You will be a member of Pfizer’s dedicated and highly effective Quality Assurance New Products team. You will ensure Quality and a right first time approach with Pfizer’s cGMP compliant clinical production. You will make sure that product and process documents match the specifications based on established sampling and statistical process control procedures. Your expertise will help in identifying deviations from established standards, in the manufacturing and packaging of products. In the relevant cases you will approve investigations and change control activities to ensure compliance with configuration management policies.

As a Senior Associate, your knowledge and skills will contribute towards the goals and objectives of the team. Your focus and ability to meet team targets will help in completing critical deliverables. Your innovative use of communication tools and techniques will facilitate in explaining difficult issues and establishing consensus between teams.

It is your hard work and focus that will make Pfizer ready to achieve new milestones and help patients across the globe.

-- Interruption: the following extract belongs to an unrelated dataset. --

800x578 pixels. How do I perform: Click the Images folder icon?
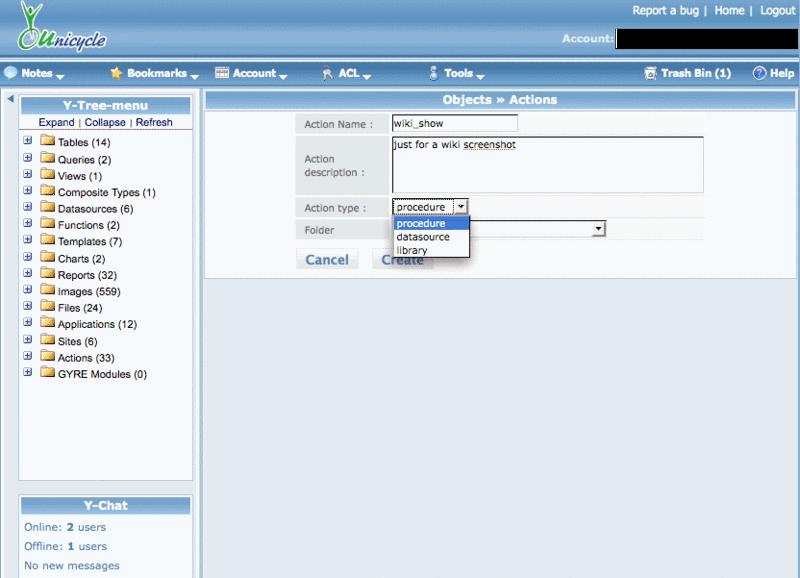(47, 291)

• Contribute to the completion of projects, manage own time to meet agreed targets and develop plans for work activities on own projects within a team.
• Suggest improvements and conduct continuous improvement activities.
• Independently assess a wide range of Change Control activities to determine potential Quality and Operational Good Manufacturing Practices {also cGMP} impacts.
• Investigate, document Quality Assurance related deviations and escalate issues as appropriate to the Quality Assurance Lead in a timely manner.
• Maintain regulatory compliance in accordance with current Good Manufacturing Practices {part of GxP} practices.
• Provide Quality Review and oversight of site cGXP documentation related to the operation of a vaccine manufacturing facility/laboratory to ensure compliance with global regulatory agencies and Pfizer quality standards.
• Accurately communicate Supply/Operational needs/perspectives as well as Quality Operations (QO) perspectives.
• Review and approval of validation documents Process, cleaning & method validation.
• Develop annual product quality review plan.
• Review and approve master batch records, sampling plans and other production documents to assure compliance with regulatory standards and regulatory filing.

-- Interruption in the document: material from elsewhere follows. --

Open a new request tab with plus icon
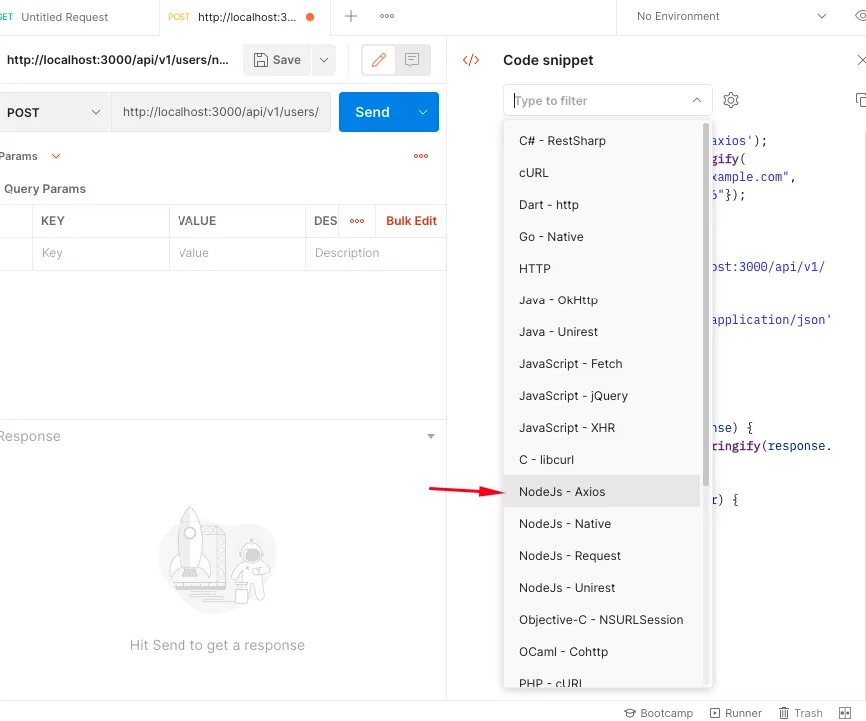The width and height of the screenshot is (866, 721). 351,16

• Applicant must have six years of relevant experience; OR an Associate's degree with four years of experience; OR a Bachelor's degree with 0-2 years of experience.
• Experience in Quality administered systems
• Knowledge of current Good Manufacturing Practices and the applicable GxP regulations and standards
• Proactive approach and strong critical thinking skills
• Must be able to work in a team environment within own team and interdepartmental teams
• Excellent communication and interpersonal skills
• Good working knowledge of Microsoft Excel and Word

• Master's degree and relevant pharmaceutical experience
• Willing to lead by example and jump right in, desire to get to root cause, collaborative and active listener
• Effectively manages stressful situations, able to focus on task at regardless of circumstances and stress induced pressure

PHYSICAL/MENTAL REQUIREMENTS

sitting, standing ,ability to perform mathematical calculations, ability to perform complex data analysis

NON-STANDARD WORK SCHEDULE, TRAVEL OR ENVIRONMENT REQUIREMENTS

ability to work off hours shifts on occasion

Work Location Assignment:Flexible

Pfizer requires all U.S. new hires to be fully vaccinated for COVID-19 prior to the first date of employment. As required by applicable law, Pfizer will consider requests for Reasonable Accommodations.

Sunshine Act

Pfizer reports payments and other transfers of value to health care providers as required by federal and state transparency laws and implementing regulations. These laws and regulations require Pfizer to provide government agencies with information such as a health care provider’s name, address and the type of payments or other value received, generally for public disclosure. Subject to further legal review and statutory or regulatory clarification, which Pfizer intends to pursue, reimbursement of recruiting expenses for licensed physicians may constitute a reportable transfer of value under the federal transparency law commonly known as the Sunshine Act. Therefore, if you are a licensed physician who incurs recruiting expenses as a result of interviewing with Pfizer that we pay or reimburse, your name, address and the amount of payments made currently will be reported to the government. If you have questions regarding this matter, please do not hesitate to contact your Talent Acquisition representative.

EEO & Employment Eligibility

Pfizer is committed to equal opportunity in the terms and conditions of employment for all employees and job applicants without regard to race, color, religion, sex, sexual orientation, age, gender identity or gender expression, national origin, disability or veteran status. Pfizer also complies with all applicable national, state and local laws governing nondiscrimination in employment as well as work authorization and employment eligibility verification requirements of the Immigration and Nationality Act and IRCA. Pfizer is an E-Verify employer.